■ **ESTRATTO DEL TESTO**
◆ ◆ ◆ ◆ ◆ ◆ ◆
Belgio in cerca di autore, ma almeno di un governo

Mentre incombe lo spettro della secessione, sono i cattolici a poter  svolgere un ruolo di primo piano
per conservare l'unità nazionale.

Attualità 25_02_2011
Belgio Un futuro incerto attende il Belgio nei prossimi mesi. Abituato da sempre a lottare - basti pensare alle due occupazioni subite ad opera della Germania nel corso del secolo scorso - il popolo belga da oltre 250 giorni non ha un primo ministro: mai un paese aveva finora vissuto una simile esperienza.
Gli affari correnti sono stati affidati al premier uscente, il cristiano-democratico Yves Leterme, dimessosi nell’aprile del 2010. Convocate le elezioni anticipate, il paese attendeva l’uscita di un vincitore in grado di formare un nuovo governo, tradizionalmente composto da un’alleanza tra più partiti. I risultati, pur premiando a livello nazionale il partito socialista, non hanno però portato alla formazione di una maggioranza stabile. Tentativi in tal senso sono stati compiuti dall’italo-belga Elio Di Rupo, presidente del Partito socialista vallone (Ps), e da Bart De Wever, leader dei secessionisti moderati della Nuova Alleanza Fiamminga (N-Va).
◆ ◆ ◆ ◆ ◆ ◆ ◆
■ **DATI FORNITI**
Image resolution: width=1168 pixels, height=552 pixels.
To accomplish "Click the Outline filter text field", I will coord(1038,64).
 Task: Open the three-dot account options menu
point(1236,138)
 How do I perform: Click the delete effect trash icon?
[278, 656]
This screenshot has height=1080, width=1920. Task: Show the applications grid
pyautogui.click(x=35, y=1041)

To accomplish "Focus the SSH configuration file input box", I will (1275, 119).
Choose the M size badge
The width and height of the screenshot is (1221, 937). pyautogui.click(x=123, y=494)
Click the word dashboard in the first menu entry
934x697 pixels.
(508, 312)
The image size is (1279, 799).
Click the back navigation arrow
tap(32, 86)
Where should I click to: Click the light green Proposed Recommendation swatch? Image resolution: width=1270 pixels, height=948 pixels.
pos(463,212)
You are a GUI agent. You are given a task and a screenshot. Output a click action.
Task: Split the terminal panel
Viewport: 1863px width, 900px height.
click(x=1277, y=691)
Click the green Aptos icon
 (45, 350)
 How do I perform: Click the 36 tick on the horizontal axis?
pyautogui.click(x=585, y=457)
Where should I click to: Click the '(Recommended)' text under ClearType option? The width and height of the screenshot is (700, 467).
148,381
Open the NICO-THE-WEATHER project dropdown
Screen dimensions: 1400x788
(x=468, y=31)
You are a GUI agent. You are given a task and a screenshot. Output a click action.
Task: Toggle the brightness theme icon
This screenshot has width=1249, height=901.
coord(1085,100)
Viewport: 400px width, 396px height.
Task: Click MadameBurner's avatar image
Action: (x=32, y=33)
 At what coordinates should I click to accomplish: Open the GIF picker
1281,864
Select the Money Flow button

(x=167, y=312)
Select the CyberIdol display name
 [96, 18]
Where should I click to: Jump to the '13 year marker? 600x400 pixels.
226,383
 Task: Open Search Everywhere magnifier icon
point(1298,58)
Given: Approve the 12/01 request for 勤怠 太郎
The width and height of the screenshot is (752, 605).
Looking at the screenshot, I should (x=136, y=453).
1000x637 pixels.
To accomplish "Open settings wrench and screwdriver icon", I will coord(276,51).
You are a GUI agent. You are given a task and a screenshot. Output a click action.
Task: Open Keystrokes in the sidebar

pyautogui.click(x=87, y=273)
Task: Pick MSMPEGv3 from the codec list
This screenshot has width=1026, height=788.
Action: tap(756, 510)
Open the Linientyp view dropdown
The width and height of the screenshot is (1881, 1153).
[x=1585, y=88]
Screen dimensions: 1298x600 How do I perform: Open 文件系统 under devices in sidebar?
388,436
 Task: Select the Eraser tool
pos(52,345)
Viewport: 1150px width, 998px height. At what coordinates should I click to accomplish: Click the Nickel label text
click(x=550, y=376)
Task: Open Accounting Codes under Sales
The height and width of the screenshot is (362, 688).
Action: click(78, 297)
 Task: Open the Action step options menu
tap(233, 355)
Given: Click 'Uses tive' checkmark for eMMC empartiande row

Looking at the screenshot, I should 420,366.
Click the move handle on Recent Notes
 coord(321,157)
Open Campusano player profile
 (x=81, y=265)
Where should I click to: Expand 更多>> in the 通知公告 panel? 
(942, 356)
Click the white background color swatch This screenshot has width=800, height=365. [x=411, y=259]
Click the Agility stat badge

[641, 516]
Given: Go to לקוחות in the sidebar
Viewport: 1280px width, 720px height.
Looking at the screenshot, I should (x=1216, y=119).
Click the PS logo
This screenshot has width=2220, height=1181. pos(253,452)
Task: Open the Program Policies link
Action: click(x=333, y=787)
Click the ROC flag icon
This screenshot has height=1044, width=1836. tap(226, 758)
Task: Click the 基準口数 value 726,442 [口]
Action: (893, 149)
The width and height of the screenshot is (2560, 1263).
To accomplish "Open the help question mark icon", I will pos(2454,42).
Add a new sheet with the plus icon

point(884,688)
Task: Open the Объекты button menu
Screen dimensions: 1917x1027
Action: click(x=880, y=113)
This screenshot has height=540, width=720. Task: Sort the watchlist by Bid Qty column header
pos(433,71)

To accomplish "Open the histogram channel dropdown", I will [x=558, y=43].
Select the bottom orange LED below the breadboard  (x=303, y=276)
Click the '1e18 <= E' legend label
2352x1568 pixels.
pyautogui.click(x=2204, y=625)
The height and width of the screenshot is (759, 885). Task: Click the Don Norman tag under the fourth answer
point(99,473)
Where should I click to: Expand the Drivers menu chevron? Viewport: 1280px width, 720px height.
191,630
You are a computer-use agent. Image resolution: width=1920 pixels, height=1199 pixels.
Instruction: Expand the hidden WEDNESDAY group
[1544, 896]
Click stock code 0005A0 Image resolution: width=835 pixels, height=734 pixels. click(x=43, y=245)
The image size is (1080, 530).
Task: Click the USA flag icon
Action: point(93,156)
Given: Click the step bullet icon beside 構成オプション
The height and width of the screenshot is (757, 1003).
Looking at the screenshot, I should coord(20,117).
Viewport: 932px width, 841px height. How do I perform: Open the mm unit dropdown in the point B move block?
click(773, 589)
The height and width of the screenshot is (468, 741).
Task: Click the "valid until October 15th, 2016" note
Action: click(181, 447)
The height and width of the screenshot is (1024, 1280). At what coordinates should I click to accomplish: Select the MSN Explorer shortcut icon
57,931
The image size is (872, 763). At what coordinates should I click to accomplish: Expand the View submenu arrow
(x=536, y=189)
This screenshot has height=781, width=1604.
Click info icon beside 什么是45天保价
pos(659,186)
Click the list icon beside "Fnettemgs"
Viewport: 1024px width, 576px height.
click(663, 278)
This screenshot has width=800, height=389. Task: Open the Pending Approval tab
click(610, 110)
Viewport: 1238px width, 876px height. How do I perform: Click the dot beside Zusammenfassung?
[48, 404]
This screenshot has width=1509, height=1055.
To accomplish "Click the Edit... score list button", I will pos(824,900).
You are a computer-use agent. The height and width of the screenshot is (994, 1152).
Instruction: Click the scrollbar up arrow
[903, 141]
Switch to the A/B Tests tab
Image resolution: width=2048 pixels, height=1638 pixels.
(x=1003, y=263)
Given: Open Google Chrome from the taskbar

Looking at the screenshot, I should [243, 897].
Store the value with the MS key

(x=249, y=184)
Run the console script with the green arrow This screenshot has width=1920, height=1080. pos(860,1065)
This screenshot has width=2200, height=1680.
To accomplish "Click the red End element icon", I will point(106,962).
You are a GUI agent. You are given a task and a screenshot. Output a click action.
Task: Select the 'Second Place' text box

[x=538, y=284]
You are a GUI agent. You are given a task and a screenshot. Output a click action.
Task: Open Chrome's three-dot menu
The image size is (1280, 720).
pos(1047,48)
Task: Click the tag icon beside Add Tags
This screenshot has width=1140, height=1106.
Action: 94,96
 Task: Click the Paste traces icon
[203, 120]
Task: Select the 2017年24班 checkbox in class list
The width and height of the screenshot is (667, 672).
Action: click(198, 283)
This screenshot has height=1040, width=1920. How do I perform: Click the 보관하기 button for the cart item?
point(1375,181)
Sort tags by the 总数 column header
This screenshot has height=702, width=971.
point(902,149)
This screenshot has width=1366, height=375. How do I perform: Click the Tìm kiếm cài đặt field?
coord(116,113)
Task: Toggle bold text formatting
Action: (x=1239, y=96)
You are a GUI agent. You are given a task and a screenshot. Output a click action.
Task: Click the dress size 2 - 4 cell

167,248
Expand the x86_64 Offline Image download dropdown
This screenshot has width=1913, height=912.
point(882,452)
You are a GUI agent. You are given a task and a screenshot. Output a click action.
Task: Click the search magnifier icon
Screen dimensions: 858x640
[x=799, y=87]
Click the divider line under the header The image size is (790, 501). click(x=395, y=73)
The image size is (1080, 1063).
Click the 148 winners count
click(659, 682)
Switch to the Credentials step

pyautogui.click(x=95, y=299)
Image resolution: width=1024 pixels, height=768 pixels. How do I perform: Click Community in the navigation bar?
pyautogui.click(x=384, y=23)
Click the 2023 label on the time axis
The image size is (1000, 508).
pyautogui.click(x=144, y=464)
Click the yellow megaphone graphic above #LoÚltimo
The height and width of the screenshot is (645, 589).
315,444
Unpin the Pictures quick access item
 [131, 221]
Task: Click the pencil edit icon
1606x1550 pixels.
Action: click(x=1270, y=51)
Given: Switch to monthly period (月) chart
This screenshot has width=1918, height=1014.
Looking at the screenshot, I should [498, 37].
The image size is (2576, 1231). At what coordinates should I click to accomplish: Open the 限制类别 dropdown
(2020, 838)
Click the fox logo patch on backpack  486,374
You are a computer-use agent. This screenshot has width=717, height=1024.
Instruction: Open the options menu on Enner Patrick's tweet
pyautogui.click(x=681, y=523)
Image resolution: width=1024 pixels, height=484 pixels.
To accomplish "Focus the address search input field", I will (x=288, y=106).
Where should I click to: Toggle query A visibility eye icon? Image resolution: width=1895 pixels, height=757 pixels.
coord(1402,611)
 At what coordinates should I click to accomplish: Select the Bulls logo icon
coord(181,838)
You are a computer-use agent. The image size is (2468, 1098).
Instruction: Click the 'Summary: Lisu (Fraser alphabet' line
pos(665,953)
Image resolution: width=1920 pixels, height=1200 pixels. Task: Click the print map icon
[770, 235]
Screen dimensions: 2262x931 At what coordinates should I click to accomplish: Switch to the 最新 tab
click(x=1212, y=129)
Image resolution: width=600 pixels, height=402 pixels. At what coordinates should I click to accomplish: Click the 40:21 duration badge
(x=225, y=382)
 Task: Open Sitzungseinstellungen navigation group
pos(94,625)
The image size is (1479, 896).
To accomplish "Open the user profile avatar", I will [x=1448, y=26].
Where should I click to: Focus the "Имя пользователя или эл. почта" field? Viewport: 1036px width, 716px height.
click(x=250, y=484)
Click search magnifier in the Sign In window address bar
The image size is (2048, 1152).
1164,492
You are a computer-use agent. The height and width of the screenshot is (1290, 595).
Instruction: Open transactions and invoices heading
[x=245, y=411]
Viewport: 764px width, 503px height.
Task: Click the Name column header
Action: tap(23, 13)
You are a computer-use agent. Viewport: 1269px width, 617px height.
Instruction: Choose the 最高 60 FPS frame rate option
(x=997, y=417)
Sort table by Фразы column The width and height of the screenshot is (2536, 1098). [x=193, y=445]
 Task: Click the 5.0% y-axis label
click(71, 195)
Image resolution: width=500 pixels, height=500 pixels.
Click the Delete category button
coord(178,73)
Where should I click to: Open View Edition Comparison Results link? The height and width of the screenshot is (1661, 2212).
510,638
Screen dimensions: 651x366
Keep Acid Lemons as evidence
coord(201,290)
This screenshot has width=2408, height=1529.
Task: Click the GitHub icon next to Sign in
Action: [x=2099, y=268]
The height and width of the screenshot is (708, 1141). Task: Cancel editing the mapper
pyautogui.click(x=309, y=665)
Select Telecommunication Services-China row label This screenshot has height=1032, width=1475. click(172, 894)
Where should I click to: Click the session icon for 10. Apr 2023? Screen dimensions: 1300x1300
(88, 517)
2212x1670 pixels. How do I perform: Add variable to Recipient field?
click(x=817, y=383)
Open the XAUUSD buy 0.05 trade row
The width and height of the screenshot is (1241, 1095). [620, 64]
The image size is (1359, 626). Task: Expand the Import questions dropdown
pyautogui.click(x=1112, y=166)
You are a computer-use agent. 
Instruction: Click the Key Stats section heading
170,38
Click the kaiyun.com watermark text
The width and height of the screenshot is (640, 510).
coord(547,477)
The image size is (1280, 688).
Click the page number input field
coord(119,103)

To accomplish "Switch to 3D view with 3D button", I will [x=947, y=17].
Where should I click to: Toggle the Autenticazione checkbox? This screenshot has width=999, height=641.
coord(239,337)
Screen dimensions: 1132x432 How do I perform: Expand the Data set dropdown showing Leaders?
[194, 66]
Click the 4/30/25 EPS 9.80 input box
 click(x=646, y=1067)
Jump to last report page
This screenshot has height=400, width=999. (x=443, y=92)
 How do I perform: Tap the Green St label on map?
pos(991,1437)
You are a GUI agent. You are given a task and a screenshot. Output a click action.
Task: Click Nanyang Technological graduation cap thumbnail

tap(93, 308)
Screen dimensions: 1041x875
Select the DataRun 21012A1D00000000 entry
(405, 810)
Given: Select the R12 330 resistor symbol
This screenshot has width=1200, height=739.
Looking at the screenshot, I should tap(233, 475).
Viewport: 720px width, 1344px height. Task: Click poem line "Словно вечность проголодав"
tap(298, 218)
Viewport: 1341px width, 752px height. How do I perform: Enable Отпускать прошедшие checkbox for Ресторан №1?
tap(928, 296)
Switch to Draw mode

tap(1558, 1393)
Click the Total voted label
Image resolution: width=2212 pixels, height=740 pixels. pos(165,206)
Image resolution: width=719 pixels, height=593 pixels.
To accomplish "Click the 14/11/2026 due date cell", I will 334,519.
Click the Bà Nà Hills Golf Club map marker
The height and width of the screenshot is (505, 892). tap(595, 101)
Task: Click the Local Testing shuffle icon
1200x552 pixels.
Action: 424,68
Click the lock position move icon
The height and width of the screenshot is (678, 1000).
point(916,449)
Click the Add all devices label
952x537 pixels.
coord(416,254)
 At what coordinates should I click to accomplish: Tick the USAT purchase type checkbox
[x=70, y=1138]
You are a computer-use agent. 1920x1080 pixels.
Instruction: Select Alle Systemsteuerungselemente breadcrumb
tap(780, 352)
◆ ◆ ◆ ◆ ◆ ◆ ◆
Nell'estratto sul Belgio, a chi sono stati affidati gli affari correnti?

■ **RISPOSTA SCRITTA**
Al premier uscente, il cristiano-democratico Yves Leterme, dimessosi nell'aprile del 2010.